As of now there is no support for scheduling in specific colos in distributed mode.
---++++Commands: falcon extension -schedule -jobName <name to be used in all the extension entities>
<verbatim>
Sample Output:
falcon/default/resume successful (feed) out-feed-abc
submit/falcon/default/resume successful (process) pig-process-abc
</verbatim>
---+++ Update an extension job
Lets the user change properties and/or Update/re-generate instance of an extension (Idempotent)
Users will have an option to update a particular instance of an extension. He can supply new parameters during update. However, an update will always update the entities to use the latest libs of the extension.
---++++Commands:
<verbatim>
falcon extension -update -jobName <name to be used in all the extension entities> -file <path to extension parameters>
Sample Output:
falcon/default/Update successful (feed) out-feed-abc
submit/falcon/default/Update successful (process) pig-process-abc
</verbatim>
---+++Delete an Extension Job(Idempotent)

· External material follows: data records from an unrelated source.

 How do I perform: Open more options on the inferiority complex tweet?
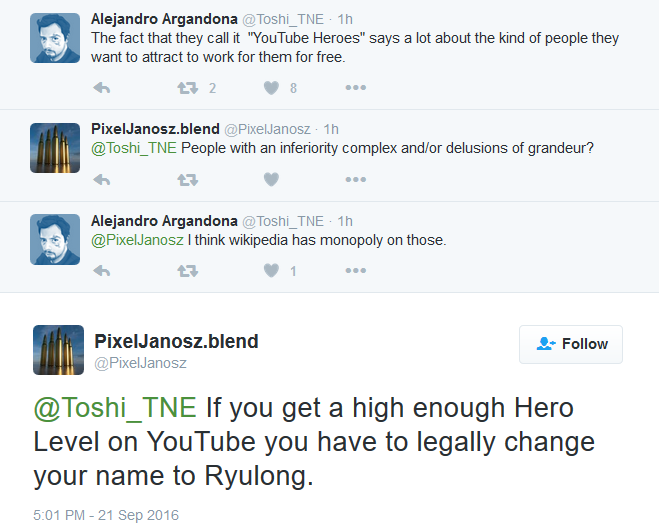[x=356, y=180]
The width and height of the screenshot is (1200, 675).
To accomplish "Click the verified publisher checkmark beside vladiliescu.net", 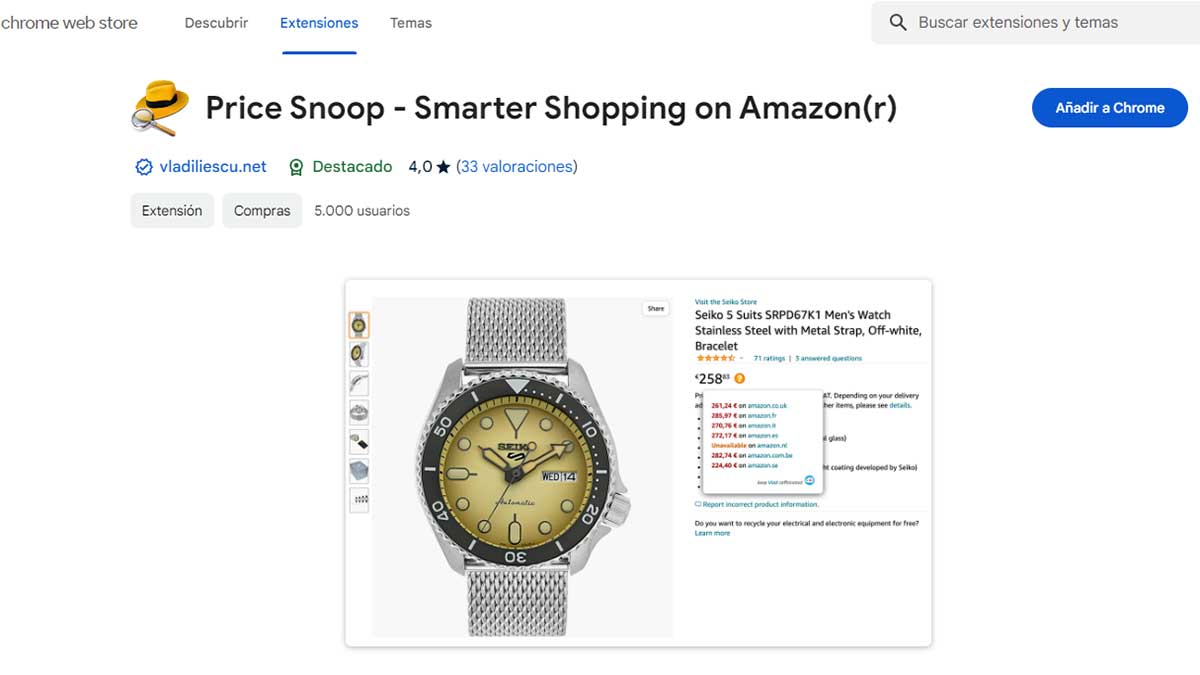I will tap(144, 166).
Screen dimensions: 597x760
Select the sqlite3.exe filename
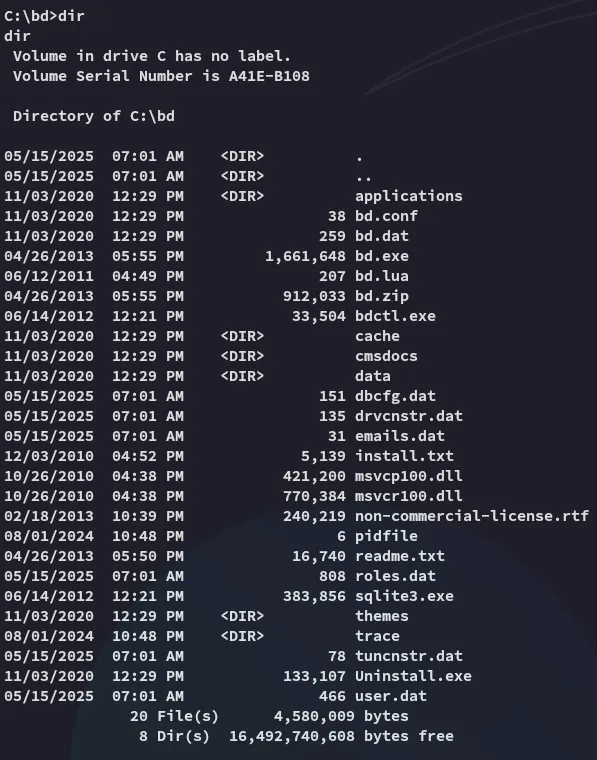click(x=405, y=596)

Deletion of the entities that are part of an extension can only be deleted by deleting an extension.
All the write operations(submit, submitAndSchedule, update and delete) of entites that are part of an extension job can be done only via extension job apis.
---++++Commands: falcon extension -delete -jobName <name to be used in all the extension entities>
<verbatim>
Sample Output:
falcon/default/Delete successful (feed) out-feed-abc
submit/falcon/default/Delete successful (process) pig-process-abc
</verbatim>
---+++Suspend an Extension Job(Idempotent)
Suspending an extension job will suspend all the entities that are part of the extension.
As of now there is no support for suspending in specific colos in distributed mode.
---++++Commands: falcon extension -suspend -jobName <name to be used in all the extension entities>
<verbatim>
Sample Output:
falcon/default/suspend successful (feed) out-feed-abc
submit/falcon/default/suspend successful (process) pig-process-abc
</verbatim>
---+++Resume an Extension Job(Idempotent)
Resuming an extension job will resume all the entities that are part of the extension.
As of now there is no support for resuming in specific colos in distributed mode.
---++++Commands: falcon extension -resume -jobName <name to be used in all the extension entities>
<verbatim>
Sample Output:
falcon/default/resume successful (feed) out-feed-abc
submit/falcon/default/resume successful (process) pig-process-abc
</verbatim>
All instance(instance of an entity) level operations will have to be performed by Falcon instance operations.